22 Juni 2010 02:00
Das kommt davon: Leser Michael musste unbedingt Angeberwein trinken – und brach sich betrunken die Knochen. Wie er kurze Zeit später trotzdem einen Marathon schaffte, erzählt er auf Achim-Achilles.de.
Lieber Herr Achilles,
nachdem ich vor zwei Jahren erstmals einen Marathon gelaufen bin und dabei im Wesentlichen dieselben Erfahrungen machte wie Sie (allerdings abgemildert durch angeborene Faulheit), hatte ich im vorigen Jahr beim zweiten Marathon ziemlich viel Spaß.
Meine Frau und ich hatten uns rechtzeitig (Frühbucher-Rabatt) zum Düsseldorf-Marathon angemeldet und im Januar brav mit dem Training begonnen. Anfang Februar, kurz bevor es an die langen Läufe gehen sollte, lud allerdings ein Freund zur Weinverkostung im kleinen Kreis: drei Flaschen Rotwein, verteilt auf drei Mann. Jedesmal wenn der Durst kam, schoben wir schnell ein Glas Pils dazwischen.

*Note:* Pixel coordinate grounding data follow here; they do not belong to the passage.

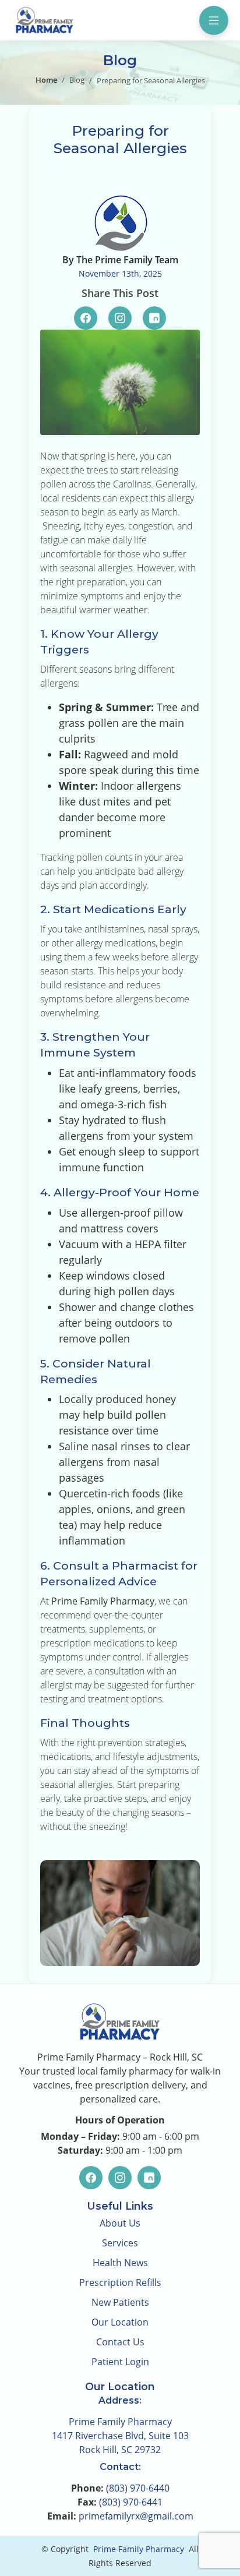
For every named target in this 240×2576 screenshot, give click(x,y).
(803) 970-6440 (138, 2488)
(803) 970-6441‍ (131, 2502)
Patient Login (120, 2361)
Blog (76, 79)
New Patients (120, 2302)
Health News (120, 2262)
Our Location (120, 2322)
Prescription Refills (120, 2282)
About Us (120, 2223)
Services (120, 2242)
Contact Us (120, 2341)
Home (46, 79)
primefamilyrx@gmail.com (136, 2516)
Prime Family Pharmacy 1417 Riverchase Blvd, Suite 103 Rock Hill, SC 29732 (120, 2435)
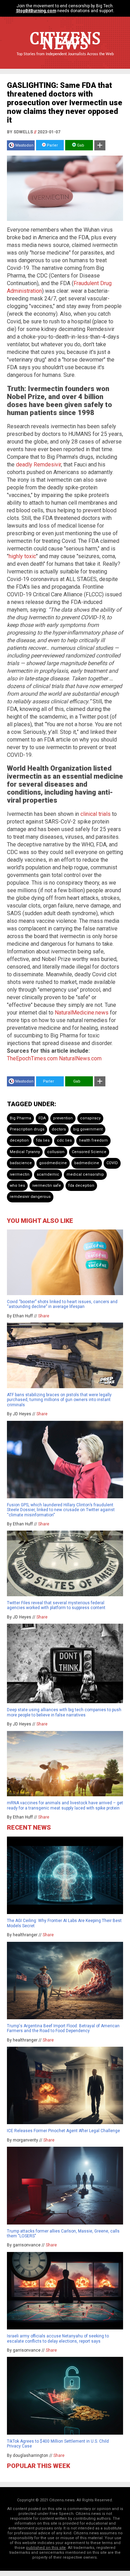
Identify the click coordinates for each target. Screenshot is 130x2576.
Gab (80, 145)
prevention (63, 1118)
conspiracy (90, 1118)
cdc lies (64, 1140)
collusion (55, 1152)
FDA (42, 1118)
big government (88, 1129)
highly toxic (22, 556)
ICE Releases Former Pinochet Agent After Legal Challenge (63, 2130)
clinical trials (95, 814)
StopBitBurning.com (36, 10)
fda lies (43, 1140)
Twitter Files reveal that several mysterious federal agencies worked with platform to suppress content (56, 1605)
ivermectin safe (46, 1185)
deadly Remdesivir (38, 464)
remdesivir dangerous (30, 1196)
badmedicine (86, 1163)
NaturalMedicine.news (82, 1012)
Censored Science (89, 1152)
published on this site (46, 2547)
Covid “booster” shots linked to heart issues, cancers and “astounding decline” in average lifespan (62, 1304)
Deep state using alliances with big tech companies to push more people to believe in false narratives (64, 1712)
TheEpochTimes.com (32, 1058)
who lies (17, 1185)
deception (19, 1140)
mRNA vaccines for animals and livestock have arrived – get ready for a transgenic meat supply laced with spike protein (65, 1805)
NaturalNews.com (80, 1058)
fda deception (81, 1185)
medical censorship (85, 1174)
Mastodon (24, 145)
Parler (52, 145)
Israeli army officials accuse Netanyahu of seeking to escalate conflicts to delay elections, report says (58, 2338)
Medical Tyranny (25, 1152)
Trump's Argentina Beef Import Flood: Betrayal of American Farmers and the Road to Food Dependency (63, 2028)
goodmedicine (53, 1163)
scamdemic (48, 1174)
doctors (59, 1129)
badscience (21, 1163)
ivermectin (19, 1174)
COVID (112, 1163)
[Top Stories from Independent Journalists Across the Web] (65, 59)
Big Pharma (20, 1118)
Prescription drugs (27, 1129)
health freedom (93, 1140)
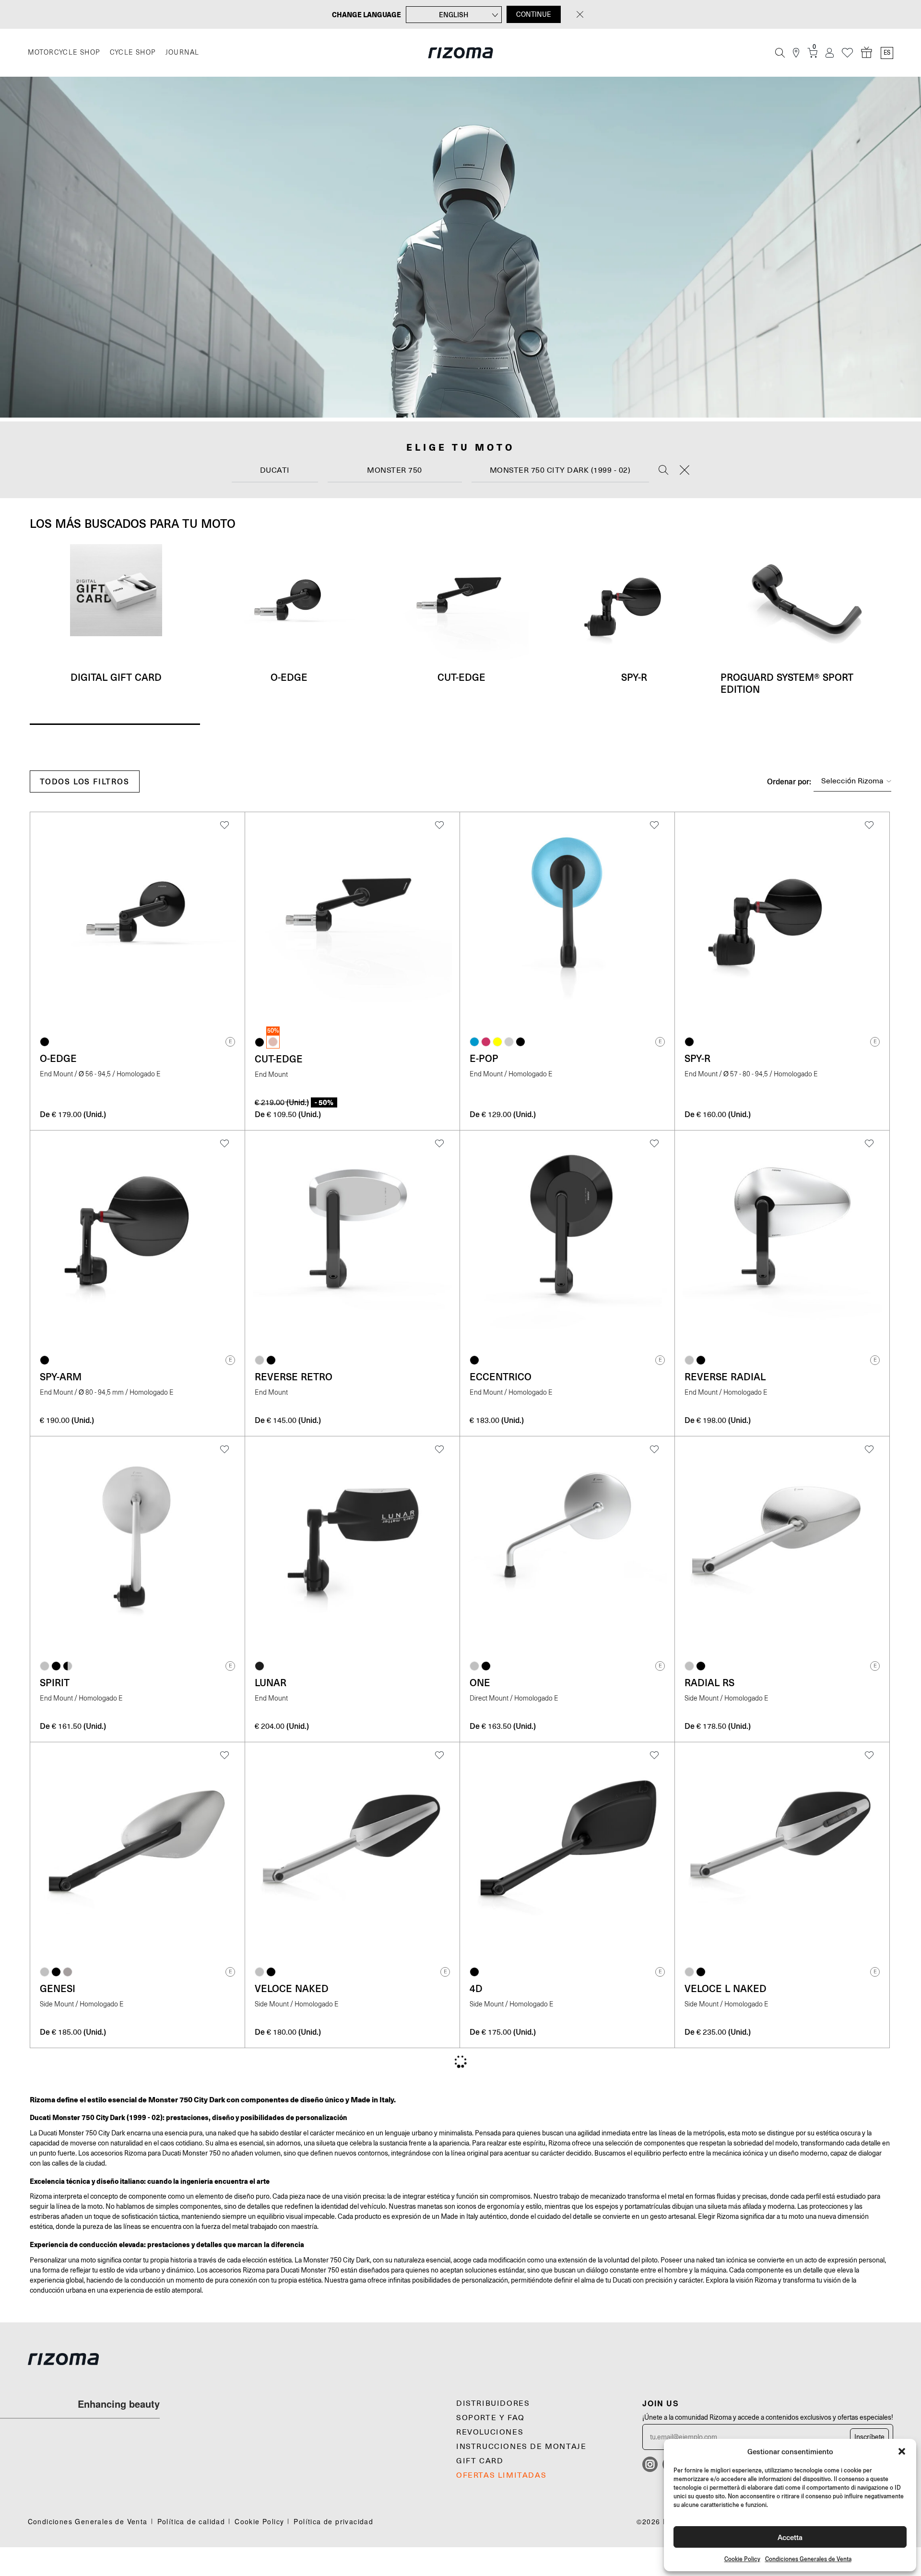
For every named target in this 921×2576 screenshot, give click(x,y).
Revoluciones (489, 2432)
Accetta (790, 2537)
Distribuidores (493, 2403)
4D (476, 1988)
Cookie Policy (742, 2559)
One (480, 1682)
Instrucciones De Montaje (521, 2446)
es (887, 52)
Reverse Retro (293, 1376)
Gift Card (479, 2461)
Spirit (55, 1682)
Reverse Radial (725, 1376)
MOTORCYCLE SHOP (64, 52)
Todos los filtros (85, 781)
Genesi (57, 1988)
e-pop (484, 1058)
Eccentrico (500, 1376)
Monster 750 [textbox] (394, 470)
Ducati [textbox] (275, 470)
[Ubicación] (796, 53)
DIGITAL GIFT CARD (116, 677)
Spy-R (634, 677)
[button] (902, 2451)
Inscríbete (869, 2437)
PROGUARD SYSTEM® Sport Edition (786, 683)
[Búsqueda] (780, 53)
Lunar (270, 1682)
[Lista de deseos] (847, 53)
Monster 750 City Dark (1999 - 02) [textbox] (560, 470)
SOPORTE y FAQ (490, 2417)
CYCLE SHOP (133, 52)
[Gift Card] (867, 53)
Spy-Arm (61, 1376)
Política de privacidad (333, 2521)
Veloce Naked (292, 1988)
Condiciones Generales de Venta (808, 2559)
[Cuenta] (830, 53)
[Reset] (684, 471)
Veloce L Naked (726, 1988)
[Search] (663, 471)
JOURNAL (182, 52)
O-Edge (289, 677)
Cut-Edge (461, 677)
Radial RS (709, 1682)
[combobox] (275, 470)
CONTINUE (533, 14)
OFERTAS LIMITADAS (501, 2475)
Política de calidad (191, 2521)
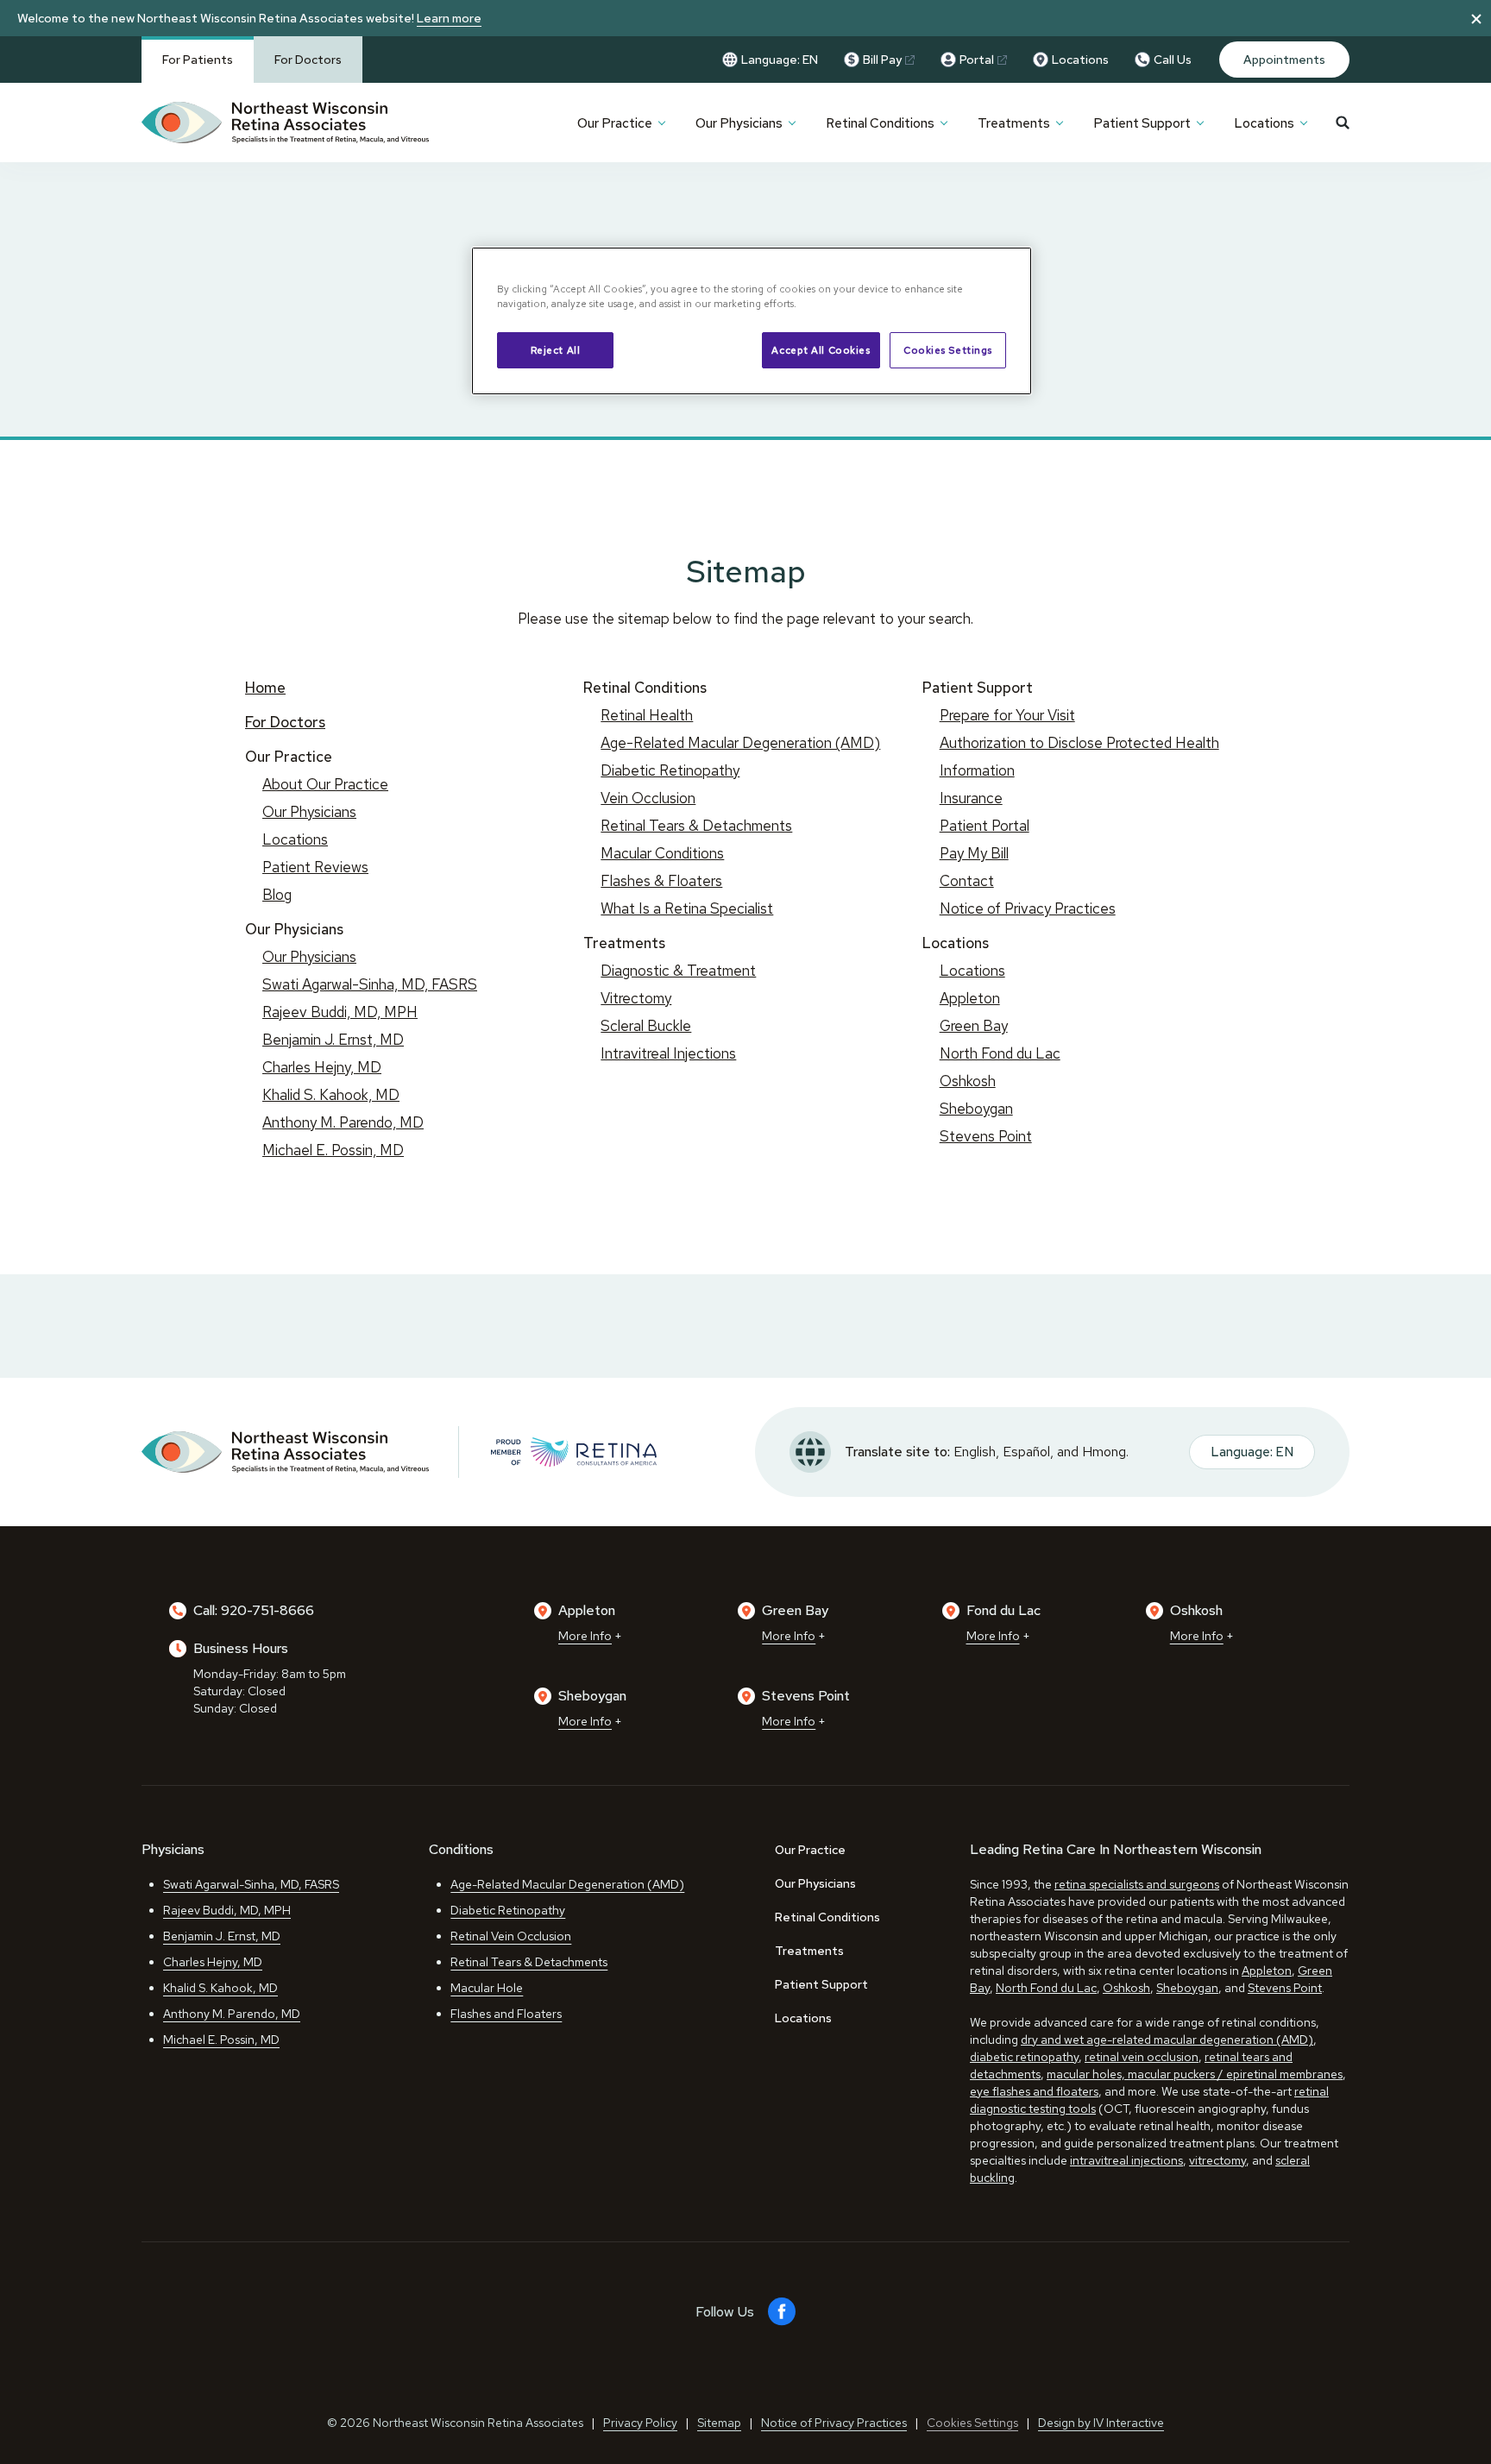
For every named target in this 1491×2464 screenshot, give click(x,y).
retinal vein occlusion (1141, 2057)
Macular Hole (486, 1988)
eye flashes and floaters (1034, 2091)
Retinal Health (647, 715)
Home (265, 687)
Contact (967, 880)
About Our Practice (325, 784)
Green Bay (974, 1025)
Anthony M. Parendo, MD (343, 1122)
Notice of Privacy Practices (1028, 908)
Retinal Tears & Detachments (696, 825)
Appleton (970, 998)
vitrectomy (1217, 2160)
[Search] (1342, 122)
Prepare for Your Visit (1007, 715)
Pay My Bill (974, 853)
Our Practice (614, 123)
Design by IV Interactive (1101, 2422)
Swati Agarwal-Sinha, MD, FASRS (369, 984)
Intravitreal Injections (668, 1053)
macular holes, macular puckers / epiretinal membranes (1195, 2074)
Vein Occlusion (648, 798)
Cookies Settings (947, 349)
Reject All (556, 349)
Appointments (1284, 59)
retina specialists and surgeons (1136, 1884)
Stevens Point (986, 1136)
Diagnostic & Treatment (678, 970)
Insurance (971, 798)
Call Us (1173, 59)
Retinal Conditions (880, 123)
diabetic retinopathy (1024, 2057)
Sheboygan (976, 1108)
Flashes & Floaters (661, 880)
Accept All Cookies (820, 349)
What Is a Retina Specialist (687, 908)
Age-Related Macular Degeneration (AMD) (740, 742)
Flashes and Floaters (506, 2013)
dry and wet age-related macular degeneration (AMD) (1167, 2039)
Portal (976, 59)
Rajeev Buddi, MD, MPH (340, 1012)
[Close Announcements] (1476, 18)
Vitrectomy (636, 998)
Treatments (1014, 123)
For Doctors (308, 59)
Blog (277, 894)
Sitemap (719, 2422)
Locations (1080, 59)
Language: (779, 59)
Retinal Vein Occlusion (510, 1936)
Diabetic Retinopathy (670, 770)
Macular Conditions (662, 853)
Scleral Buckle (646, 1025)
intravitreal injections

Jedenfalls konnte ich am Morgen nach jener denkwürdigen Weinprobe nicht über Nachdurst klagen. Vielmehr hatte der 1991er Chateau Lafite Rothschild einen Trümmerbruch der linken Clavicula (vulgo Schlüsselbein) zur Folge. Der Chateau Petrus führte zu einer Fraktur der neunten und zehnten Rippe links. Denn an jenem Abend musste ich ja unbedingt mit dem Fahrrad nach Hause fahren!
Damit schien der Marathon erst mal gelaufen. Erst nach ungefähr vier Wochen traute ich mich – eng geschnürt in einen so genannten Schulter-Halfterverband – auf die übliche 10-km-Runde am Sonntag. Längere Läufe wurden nicht absolviert.
Dennoch stach mich der Hafer, als ich beobachtete, wie auf der Marathonstrecke Kilometermarken und Ideallinie aufgemalt wurden. Außerdem waren wir ja ohnedies angemeldet und so konnten wir doch immerhin unseren Spaß haben: Nachdem meine Frau acht Tage vor dem Lauf (heimlich) die Halbmarathonstrecke gelaufen war und ich vier Tage vor dem Lauf in der Mittagspause ausprobiert hatte, ob ich noch 14 Kilometer schaffte, stand unser Plan fest: Wir würden uns am Start aufstellen (in Düsseldorf wird dabei stets der erste Satz von Schumanns Sinfonie Nr. 3, Es-Dur, op. 97 die „Rheinische“ gespielt), loslaufen und irgendwann bei Kilometer 21 aufgeben. Den richtigen Marathon könnten wir dann ja einige Wochen später in Duisburg absolvieren.
Allerdings kam es anders: Weder nach 21 Kilometern noch nach 29 war uns nach Aufhören zumute, wir liefen einfach weiter. Bis etwa Kilometer 34 liefen wir gemeinsam, unterhielten uns locker (und zogen dabei wahrscheinlich den ewigen Hass etlicher Mitläufer auf uns). Anschließend ließ ich es etwas ruhiger angehen, meine Frau nahm mir etwa zehn Minuten ab, und ich erreichte das Ziel nach 5:08:11 Stunden – zehn Minuten später als im Vorjahr.
Vielleicht sind diese ganzen Trainingspläne nur ein Ausdruck einer geheimen, uneingestandenen Sehnsucht, andere Menschen zu demütigen und zu quälen.